Prof. Dr. Stephen Cunnane, Universität Sherbrooke, Kanada, spricht über den Keton- und Hirnenergiestoffwechsel während des Alterns und Auswirkungen auf die Alzheimer-Krankheit. Ein chronisches Energiedefizit des Gehirns ist ein wichtiges Präsymptom dieser Krankheit, dem bei der Entwicklung von Medikamenten gegen Alzheimer und andere neurodegenerative Erkrankungen mehr Aufmerksamkeit geschenkt werden sollte. Um das Energiedefizit des Gehirns zu überwinden, sind derzeit Ketone als Nahrungsergänzungsmittel das vielversprechendste Mittel, fasst Cunnane den aktuellen Forschungsstand zusammen.
Hypothese Hormesis – warum ist das für Biogerontologen ein Thema?
Inwieweit geringe Dosen schädlicher oder giftiger Substanzen positive Wirkungen auf Organismen haben können, betrachtet Prof. Dr. Vittorio Calabrese von der Universität Catania, Italien. Die Hormesis beinhaltet die Anpassungsfähigkeit, endogene und umweltbedingte Einwirkungen durch toxische Substanzen zu neutralisieren und damit das Überleben zu steigern. Lebensmittelinhaltsstoffe wie Polyphenole wirken ebenfalls über hormetische Prozesse auf den Körper ein.
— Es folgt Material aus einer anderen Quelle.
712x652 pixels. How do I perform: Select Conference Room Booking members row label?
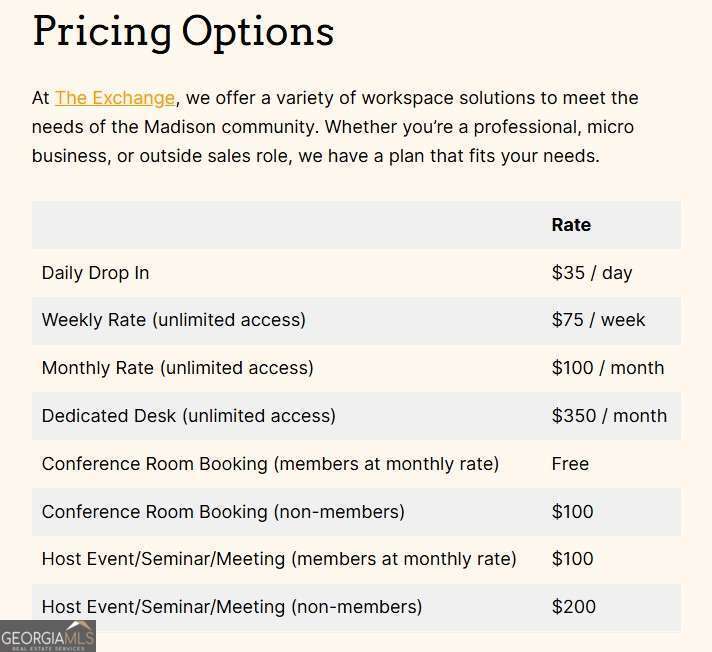tap(270, 464)
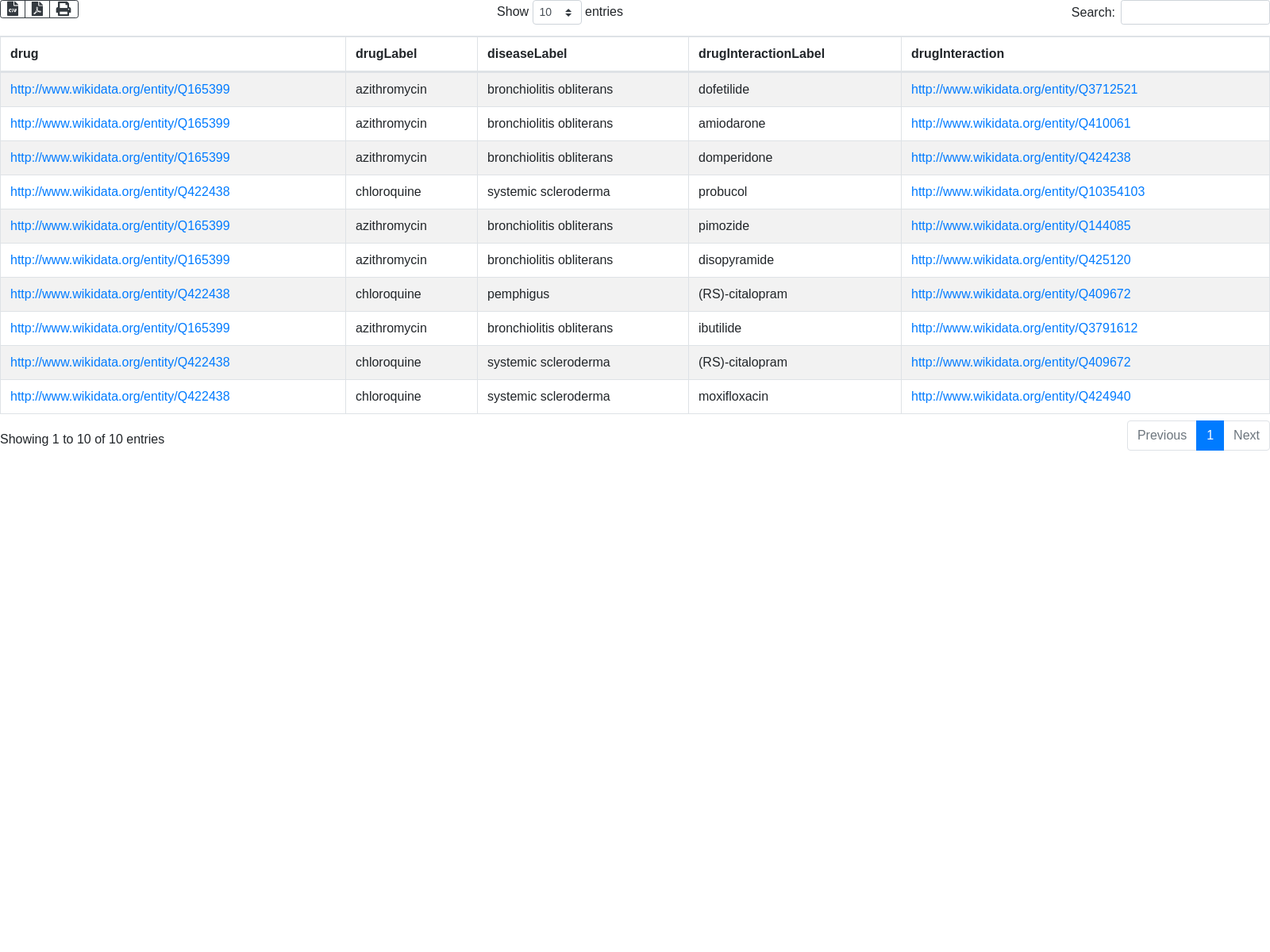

Anhand hormetischer Ansätze stellt Calabrese Perspektiven und Möglichkeiten zur Einflussnahme auf die Qualität des Alterungsprozesses und die Lebensdauer sowie die Behandlung der Parkinson-Krankheit und anderer neurodegenerativer Krankheiten wie Demenzen vor.
Wie lassen sich kardiovaskuläre Alterserkrankungen vorbeugen?
Herz-Kreislauf-Erkrankungen sind die häufigste Todesursache in Deutschland und ihre Entstehung kann durch Faktoren wie Lebensstil einschließlich Ernährung beeinflusst werden. Einen kritischen Blick auf Ernährungsstrategien zur Prävention kardiovaskulärer Alterserkrankungen wirft daher Prof. Dr. Andreas Simm von der Martin-Luther-Universität Halle-Wittenberg. Der Präsident der Deutschen Gesellschaft für Gerontologie und Geriatrie weist darauf hin, dass eine ausgewogene Ernährung, wie sie beispielsweise in einer mediterranen Ernährungsweise umgesetzt wird, zur Prävention von kardiovaskulären Erkrankungen empfohlen werden kann. Studien zu Nahrungsergänzungsmitteln lassen hingegen momentan keinen Nutzen erkennen. Grundsätzlich können Ernährungsempfehlungen nur dann erfolgreich umgesetzt werden, wenn neben der „medizinischen“ auch die „soziale“ Bedeutung der Ernährung beachtet wird, betont Simm.